In Libya, UN humanitarians also expressed concern about disruption to aid supply chains caused by the fast-spreading virus, and military exchanges in the suburbs of Tripoli between the UN-recognized Government of National Accord (or GNA) and the Libyan National Army (LNA), led by commander Khalifa Haftar, who laid siege to the capital last April.
“Libya is at high risk of the spread of COVID-19 because of its level of insecurity, weak health systems and high numbers of migrants, refugees and internally displaced people,” said OCHA spokesperson Jens Laerke. “There are now eight confirmed cases – two of them in Tripoli, six of them in Misrata, and a total of 112 suspected cases.”
To help stem the spread of the virus, OCHA has continued to deliver critical supplies, including sterile gloves and gowns, surgical masks and caps and hand disinfecting gels.
Some 100,000 information leaflets on prevention of COVID-19 measures have also been distributed to communities.
Nonetheless, “ongoing clashes - but also COVID-19 restriction measures - are hampering humanitarian access and the free movement of medical and other humanitarian personnel and other humanitarian assistance across the country,” Mr Laerke said.
In Syria, where COVID-19 has been confirmed - concerns are growing for families made vulnerable by years of conflict and multiple displacement who are often forced to live in places where social distancing is impossible.

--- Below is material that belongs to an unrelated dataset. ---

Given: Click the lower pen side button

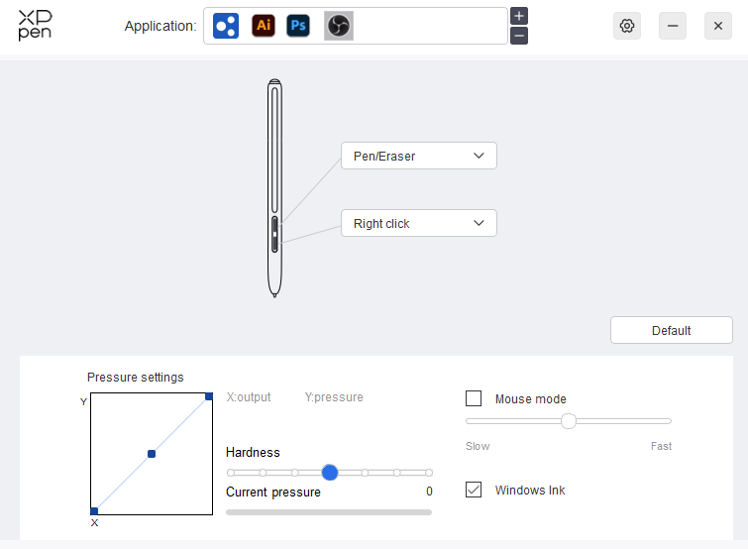Looking at the screenshot, I should coord(274,243).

Adapting to the challenge of preventing transmission of the virus, the World Food Programme (WFP) has altered its supply routine, including by working with partners to drive rations as close to families’ homes as possible, spokesperson Elisabeth Byrs said.
“WFP provides lifesaving food to 4.5 million people (in Syria) each month. It is now increasing its distribution cycles and hours during the day, setting up a washing station, supporting beneficiaries to practise social distancing and distribution points, and using SMS to notify families when they can collect assistance to avoid crowds.”
According to WFP, nearly eight million people are food insecure and already extremely vulnerable.
The agency said on Tuesday that the progressive COVID-19 lockdown risked pushing families further into poverty as they lose their income and face rising food prices.
“A nutritious and sufficient diet necessary to strengthen their immune system will become beyond the reach of many,” it added in a statement.